Healthcare trusts: making calls on cover

To this end, very clear scheme rules are a vital "must have", recommends Nick Reynolds, head of intermediary sales at Aviva UK Health, which provides both PMI and healthcare trust administration. This is especially the case if and when a dispute arises, a situation where you can no longer "hide" behind your insurer.

The corollary is that, in a self-funded scheme, employees may think more carefully about making a claim, because they know it will cost their company money rather than some faceless insurer, argues Dalchow. "But when the answer is no and it is a self-funded scheme it is a very different issue," she concedes.

Involving others within the organisation can be helpful when it comes both to establishing and getting buy-in for a self-funded scheme. Trade union or employee forum representatives can be members of a trust board or simply be involved in consultations over changes, adds Dalchow.

Occupational health practitioners may also be a useful resource to tap into and can be a valuable asset when it comes to the reviewing of claims, suggests Naomi Saragoussi, principal at Mercer.

"Your occupational health provider should have quite a good insight into what the main medical issues are and at what level. If you have, for example, high absence for a particular sort of condition, perhaps dermatitis, then you will be wanting to make a decision as to whether or not to bring that into the scheme," she advises.

Communicating with staff

However you implement it, ongoing communication is essential, emphasises Dalchow. "Whenever change is made there can be the suspicion that it is always being done to take something away, but that may not in fact be the case," she says. "You need to be asking what do you want to achieve, what do you want to keep within the scope of the cover or what opportunities are there to make changes, and on what basis?
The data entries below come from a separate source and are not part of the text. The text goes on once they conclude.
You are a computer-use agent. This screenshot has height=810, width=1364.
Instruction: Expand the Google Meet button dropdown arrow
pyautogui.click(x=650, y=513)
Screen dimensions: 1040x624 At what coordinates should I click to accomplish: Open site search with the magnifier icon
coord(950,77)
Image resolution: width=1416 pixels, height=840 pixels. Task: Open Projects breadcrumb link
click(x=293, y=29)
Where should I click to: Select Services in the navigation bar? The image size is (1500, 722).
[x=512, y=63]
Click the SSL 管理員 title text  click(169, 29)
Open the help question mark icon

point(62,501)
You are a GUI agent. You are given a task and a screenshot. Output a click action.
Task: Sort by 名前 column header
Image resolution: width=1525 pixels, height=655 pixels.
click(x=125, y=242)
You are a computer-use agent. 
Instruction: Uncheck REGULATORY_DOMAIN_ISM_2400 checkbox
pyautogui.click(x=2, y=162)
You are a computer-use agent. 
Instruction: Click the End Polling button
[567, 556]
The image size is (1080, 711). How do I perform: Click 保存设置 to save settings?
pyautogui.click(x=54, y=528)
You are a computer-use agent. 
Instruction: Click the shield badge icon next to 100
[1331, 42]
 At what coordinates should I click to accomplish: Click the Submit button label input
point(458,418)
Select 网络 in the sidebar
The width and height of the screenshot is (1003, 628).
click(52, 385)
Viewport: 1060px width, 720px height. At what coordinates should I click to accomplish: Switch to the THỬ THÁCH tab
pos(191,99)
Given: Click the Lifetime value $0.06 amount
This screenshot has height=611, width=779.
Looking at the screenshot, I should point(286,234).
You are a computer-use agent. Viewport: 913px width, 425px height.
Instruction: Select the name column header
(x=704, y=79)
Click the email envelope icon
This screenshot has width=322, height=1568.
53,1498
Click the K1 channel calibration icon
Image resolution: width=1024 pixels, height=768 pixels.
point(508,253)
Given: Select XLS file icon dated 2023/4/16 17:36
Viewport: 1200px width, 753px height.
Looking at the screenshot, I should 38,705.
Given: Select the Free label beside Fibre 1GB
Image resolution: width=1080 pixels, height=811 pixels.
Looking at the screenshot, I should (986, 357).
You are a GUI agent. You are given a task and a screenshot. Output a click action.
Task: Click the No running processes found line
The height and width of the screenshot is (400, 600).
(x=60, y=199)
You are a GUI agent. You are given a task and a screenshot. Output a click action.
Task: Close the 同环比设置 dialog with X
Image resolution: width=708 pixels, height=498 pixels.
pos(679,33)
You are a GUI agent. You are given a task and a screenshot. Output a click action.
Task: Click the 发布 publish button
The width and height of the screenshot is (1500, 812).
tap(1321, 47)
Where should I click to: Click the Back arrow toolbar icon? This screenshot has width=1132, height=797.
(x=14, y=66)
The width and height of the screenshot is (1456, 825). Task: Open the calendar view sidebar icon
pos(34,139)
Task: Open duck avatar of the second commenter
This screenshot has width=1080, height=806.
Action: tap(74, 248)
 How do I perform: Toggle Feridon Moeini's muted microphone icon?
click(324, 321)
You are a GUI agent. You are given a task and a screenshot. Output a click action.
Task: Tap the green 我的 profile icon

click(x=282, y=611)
The question of what or what not to cover is perhaps one of the most challenging faced by trustees when moving into this territory, agree the experts.

With issues such as rising drug costs, the expense of cancer care, "lifestyle" treatments and even IVF there can be a distinct tension between, on the one hand, wanting to engender goodwill and position yourself as an employer of choice and, on the other, not breaking the bank or set potentially expensive precedents.

"A client may decide they want cancer benefits paid in full even if no cure is available, therefore the care becomes palliative," says Jelf’s Judge. "However, it could not change the benefits mid-term to use any available cancer drug if the terms and conditions dictated at the outset that only NICE-approved drugs could be used. If stop-loss insurance had been purchased it would not pay out on any costs which sat outside of the original terms and conditions."

"Having said all this, many clients when they move to self-funding replicate the benefits of their previous healthcare arrangements, in most cases an insurance plan, but may want to change some areas of provision," he adds. "They may want higher levels of complementary medicine or to include dental and optical benefits. Of course they may wish to restrict areas of cover or make changes at the outset by employee categories."